━━━ Data for this task ━━━

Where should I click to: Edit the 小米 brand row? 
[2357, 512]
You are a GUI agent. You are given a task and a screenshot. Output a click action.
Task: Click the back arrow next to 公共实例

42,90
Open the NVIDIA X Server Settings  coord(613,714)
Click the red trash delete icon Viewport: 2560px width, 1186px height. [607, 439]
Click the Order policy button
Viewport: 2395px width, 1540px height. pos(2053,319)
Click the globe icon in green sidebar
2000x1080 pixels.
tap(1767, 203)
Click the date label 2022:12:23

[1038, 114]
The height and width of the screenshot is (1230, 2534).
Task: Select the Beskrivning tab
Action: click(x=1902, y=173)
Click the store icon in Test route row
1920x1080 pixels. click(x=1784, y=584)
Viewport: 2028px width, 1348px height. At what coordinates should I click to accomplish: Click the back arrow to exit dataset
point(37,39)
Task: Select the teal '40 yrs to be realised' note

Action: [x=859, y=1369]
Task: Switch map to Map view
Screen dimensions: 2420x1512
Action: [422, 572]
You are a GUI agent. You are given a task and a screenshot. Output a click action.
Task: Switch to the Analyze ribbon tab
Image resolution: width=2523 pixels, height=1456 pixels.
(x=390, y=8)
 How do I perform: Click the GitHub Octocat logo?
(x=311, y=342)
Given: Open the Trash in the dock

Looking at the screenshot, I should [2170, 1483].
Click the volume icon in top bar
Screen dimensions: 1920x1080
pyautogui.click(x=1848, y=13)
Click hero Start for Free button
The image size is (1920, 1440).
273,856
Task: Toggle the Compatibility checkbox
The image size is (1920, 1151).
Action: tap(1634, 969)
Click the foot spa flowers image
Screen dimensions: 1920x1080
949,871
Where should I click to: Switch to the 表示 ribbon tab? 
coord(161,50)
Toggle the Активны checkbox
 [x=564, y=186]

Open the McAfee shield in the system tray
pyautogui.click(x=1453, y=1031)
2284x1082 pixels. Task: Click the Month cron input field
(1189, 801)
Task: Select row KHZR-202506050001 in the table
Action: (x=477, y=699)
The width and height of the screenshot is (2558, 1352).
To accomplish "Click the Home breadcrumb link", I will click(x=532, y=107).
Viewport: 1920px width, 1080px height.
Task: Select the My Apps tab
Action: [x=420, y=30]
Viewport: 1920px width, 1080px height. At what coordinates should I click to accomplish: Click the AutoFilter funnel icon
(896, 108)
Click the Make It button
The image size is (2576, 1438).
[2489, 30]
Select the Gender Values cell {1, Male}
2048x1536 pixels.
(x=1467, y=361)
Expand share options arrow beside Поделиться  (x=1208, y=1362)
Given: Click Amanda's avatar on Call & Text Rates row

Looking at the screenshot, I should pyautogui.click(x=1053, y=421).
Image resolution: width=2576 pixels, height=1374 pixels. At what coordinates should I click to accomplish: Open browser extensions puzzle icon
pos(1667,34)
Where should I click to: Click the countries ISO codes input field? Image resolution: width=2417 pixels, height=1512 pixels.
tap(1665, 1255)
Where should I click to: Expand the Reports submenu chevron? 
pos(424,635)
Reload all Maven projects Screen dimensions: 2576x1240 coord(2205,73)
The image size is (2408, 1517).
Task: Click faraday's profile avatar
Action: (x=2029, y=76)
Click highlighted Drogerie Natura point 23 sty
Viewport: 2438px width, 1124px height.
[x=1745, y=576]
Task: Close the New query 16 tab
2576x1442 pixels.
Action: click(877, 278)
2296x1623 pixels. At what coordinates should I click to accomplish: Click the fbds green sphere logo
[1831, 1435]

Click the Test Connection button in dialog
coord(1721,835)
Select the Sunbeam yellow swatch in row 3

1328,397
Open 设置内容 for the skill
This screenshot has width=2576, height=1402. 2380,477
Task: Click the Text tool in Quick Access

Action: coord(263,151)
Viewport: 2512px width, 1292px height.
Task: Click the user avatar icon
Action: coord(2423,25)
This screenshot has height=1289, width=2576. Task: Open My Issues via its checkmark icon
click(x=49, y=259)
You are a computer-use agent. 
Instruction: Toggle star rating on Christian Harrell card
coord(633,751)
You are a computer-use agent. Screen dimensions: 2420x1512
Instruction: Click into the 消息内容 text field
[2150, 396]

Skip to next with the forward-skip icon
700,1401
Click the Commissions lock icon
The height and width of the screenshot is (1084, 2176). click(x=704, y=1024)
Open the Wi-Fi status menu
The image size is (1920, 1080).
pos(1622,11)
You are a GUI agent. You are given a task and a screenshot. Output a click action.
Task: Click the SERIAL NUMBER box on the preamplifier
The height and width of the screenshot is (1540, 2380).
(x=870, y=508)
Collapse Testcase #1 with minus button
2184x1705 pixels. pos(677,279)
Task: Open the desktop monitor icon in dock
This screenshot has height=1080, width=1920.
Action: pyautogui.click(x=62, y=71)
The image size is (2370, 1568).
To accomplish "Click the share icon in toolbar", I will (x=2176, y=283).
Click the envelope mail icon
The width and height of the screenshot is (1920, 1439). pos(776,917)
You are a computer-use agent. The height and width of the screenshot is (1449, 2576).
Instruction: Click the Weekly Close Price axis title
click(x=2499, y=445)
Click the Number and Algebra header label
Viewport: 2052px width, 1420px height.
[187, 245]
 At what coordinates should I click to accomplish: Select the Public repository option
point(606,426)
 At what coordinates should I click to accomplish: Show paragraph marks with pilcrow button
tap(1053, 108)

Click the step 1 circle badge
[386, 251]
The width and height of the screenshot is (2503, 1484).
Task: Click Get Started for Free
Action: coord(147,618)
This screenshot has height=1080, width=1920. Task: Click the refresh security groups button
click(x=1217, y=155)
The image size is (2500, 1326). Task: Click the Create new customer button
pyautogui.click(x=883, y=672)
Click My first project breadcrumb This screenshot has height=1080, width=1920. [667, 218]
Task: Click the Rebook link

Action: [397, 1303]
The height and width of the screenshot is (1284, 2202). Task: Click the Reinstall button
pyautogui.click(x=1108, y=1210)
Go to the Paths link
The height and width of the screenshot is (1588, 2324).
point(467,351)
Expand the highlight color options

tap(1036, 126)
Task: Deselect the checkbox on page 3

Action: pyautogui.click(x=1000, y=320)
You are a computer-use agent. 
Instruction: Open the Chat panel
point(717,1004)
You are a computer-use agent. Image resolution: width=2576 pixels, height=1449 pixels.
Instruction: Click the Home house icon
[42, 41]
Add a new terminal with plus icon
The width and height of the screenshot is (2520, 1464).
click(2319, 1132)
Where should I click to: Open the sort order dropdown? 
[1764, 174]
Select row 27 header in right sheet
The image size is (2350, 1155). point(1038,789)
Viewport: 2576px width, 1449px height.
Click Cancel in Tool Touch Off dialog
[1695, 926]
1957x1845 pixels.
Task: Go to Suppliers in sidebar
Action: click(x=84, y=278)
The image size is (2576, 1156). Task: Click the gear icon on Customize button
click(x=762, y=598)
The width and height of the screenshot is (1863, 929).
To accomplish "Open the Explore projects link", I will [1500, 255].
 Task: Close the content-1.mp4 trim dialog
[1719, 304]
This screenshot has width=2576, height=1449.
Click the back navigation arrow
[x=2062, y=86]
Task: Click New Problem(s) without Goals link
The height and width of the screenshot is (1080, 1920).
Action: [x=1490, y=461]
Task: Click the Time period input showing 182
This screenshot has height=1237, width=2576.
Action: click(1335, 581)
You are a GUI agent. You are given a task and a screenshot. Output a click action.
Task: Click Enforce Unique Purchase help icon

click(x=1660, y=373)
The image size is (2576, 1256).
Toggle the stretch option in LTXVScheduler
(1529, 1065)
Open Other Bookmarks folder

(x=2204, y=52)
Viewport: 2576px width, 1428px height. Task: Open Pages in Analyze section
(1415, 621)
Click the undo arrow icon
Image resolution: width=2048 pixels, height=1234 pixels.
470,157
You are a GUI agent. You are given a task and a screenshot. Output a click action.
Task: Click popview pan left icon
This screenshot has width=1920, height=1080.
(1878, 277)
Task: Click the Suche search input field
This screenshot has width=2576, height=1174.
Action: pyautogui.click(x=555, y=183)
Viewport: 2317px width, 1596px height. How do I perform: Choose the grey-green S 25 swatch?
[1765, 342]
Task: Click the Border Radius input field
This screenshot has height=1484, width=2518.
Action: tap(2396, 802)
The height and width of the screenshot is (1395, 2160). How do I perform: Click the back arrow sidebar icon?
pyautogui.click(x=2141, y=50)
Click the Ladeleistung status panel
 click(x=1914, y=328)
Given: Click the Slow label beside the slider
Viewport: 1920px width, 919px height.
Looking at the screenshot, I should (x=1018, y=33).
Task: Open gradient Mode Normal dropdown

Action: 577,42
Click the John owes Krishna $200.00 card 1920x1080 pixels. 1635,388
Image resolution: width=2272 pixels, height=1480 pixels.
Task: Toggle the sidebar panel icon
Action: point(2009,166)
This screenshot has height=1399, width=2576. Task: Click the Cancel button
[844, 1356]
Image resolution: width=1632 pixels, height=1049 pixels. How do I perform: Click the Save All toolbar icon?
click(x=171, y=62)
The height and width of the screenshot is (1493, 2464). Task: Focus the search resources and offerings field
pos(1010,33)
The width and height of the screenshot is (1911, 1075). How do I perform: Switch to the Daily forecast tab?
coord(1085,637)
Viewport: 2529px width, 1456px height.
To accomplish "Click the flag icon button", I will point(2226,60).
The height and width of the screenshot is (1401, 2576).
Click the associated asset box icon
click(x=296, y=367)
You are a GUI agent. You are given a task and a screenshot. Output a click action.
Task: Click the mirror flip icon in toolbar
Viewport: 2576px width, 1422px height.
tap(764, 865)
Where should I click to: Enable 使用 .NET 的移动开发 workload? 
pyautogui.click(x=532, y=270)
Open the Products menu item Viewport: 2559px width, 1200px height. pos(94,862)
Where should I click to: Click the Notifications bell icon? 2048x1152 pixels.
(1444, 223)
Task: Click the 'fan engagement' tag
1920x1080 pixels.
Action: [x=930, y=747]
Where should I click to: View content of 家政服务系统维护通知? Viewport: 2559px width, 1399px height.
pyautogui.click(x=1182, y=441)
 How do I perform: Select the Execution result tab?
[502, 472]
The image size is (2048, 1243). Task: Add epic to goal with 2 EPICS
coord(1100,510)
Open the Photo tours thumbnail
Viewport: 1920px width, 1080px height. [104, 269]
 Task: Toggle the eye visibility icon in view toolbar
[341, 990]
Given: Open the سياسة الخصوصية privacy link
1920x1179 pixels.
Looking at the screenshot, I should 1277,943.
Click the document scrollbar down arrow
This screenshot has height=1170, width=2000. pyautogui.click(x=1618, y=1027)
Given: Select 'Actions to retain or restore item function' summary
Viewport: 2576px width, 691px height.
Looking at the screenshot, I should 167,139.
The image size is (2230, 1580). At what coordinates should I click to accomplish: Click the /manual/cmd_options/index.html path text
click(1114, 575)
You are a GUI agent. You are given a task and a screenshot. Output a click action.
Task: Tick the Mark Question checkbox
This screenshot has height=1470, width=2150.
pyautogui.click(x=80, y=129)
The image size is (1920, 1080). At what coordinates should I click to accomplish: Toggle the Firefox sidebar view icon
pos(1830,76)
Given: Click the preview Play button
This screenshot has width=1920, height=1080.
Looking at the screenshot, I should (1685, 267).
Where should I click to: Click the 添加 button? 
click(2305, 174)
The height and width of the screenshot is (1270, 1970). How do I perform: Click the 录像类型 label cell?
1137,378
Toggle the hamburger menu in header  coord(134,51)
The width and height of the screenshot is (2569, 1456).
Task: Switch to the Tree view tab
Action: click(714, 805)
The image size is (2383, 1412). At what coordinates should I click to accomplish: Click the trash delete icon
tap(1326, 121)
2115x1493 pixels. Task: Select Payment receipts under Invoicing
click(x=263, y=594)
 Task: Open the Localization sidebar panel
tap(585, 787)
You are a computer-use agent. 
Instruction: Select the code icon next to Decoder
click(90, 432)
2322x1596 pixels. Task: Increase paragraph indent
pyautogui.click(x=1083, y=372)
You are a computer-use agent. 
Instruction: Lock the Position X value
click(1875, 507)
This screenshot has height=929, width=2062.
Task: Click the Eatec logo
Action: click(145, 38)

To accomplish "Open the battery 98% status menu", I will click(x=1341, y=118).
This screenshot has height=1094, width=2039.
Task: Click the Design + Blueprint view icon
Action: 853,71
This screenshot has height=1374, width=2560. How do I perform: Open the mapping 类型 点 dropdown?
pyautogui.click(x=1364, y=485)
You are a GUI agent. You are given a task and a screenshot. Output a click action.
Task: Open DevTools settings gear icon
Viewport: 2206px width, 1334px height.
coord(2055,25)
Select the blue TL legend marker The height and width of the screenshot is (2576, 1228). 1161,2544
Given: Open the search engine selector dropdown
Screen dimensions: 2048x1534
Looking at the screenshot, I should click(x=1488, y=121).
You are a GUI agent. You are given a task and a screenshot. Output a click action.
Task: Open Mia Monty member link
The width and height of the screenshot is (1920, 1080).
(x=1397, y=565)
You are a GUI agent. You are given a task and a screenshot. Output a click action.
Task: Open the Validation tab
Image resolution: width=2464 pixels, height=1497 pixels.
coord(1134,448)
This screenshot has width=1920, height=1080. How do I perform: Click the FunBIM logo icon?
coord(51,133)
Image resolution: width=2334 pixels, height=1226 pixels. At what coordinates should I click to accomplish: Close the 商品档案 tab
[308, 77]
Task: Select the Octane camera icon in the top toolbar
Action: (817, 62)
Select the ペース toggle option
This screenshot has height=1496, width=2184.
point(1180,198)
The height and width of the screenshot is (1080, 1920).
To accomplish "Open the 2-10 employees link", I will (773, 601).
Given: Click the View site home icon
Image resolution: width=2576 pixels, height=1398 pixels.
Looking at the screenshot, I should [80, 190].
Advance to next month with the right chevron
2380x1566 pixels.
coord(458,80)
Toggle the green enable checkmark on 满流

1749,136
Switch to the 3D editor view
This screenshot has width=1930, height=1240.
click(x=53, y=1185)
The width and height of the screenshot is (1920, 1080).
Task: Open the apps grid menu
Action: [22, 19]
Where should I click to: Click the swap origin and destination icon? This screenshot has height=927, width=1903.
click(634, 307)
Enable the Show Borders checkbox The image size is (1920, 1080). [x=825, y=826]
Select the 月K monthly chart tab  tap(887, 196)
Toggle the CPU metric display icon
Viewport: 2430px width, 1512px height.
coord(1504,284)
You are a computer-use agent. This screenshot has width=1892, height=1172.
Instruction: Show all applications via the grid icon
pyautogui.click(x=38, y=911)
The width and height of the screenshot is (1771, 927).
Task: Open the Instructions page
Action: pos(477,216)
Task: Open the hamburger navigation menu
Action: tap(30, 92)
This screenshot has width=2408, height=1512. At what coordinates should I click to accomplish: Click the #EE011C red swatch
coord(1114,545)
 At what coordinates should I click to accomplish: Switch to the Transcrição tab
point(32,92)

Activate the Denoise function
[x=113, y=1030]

━━━

**Task prompt:** Among the records above, repeat exactly the line with "Task: Open Mia Monty member link", the line with "Switch to the 3D editor view", and every line in between, and only those.

**Exercise response:**
Task: Open Mia Monty member link
The width and height of the screenshot is (1920, 1080).
(x=1397, y=565)
You are a GUI agent. You are given a task and a screenshot. Output a click action.
Task: Open the Validation tab
Image resolution: width=2464 pixels, height=1497 pixels.
coord(1134,448)
This screenshot has width=1920, height=1080. How do I perform: Click the FunBIM logo icon?
coord(51,133)
Image resolution: width=2334 pixels, height=1226 pixels. At what coordinates should I click to accomplish: Close the 商品档案 tab
[308, 77]
Task: Select the Octane camera icon in the top toolbar
Action: (817, 62)
Select the ペース toggle option
This screenshot has height=1496, width=2184.
point(1180,198)
The height and width of the screenshot is (1080, 1920).
To accomplish "Open the 2-10 employees link", I will (773, 601).
Given: Click the View site home icon
Image resolution: width=2576 pixels, height=1398 pixels.
Looking at the screenshot, I should [80, 190].
Advance to next month with the right chevron
2380x1566 pixels.
coord(458,80)
Toggle the green enable checkmark on 满流

1749,136
Switch to the 3D editor view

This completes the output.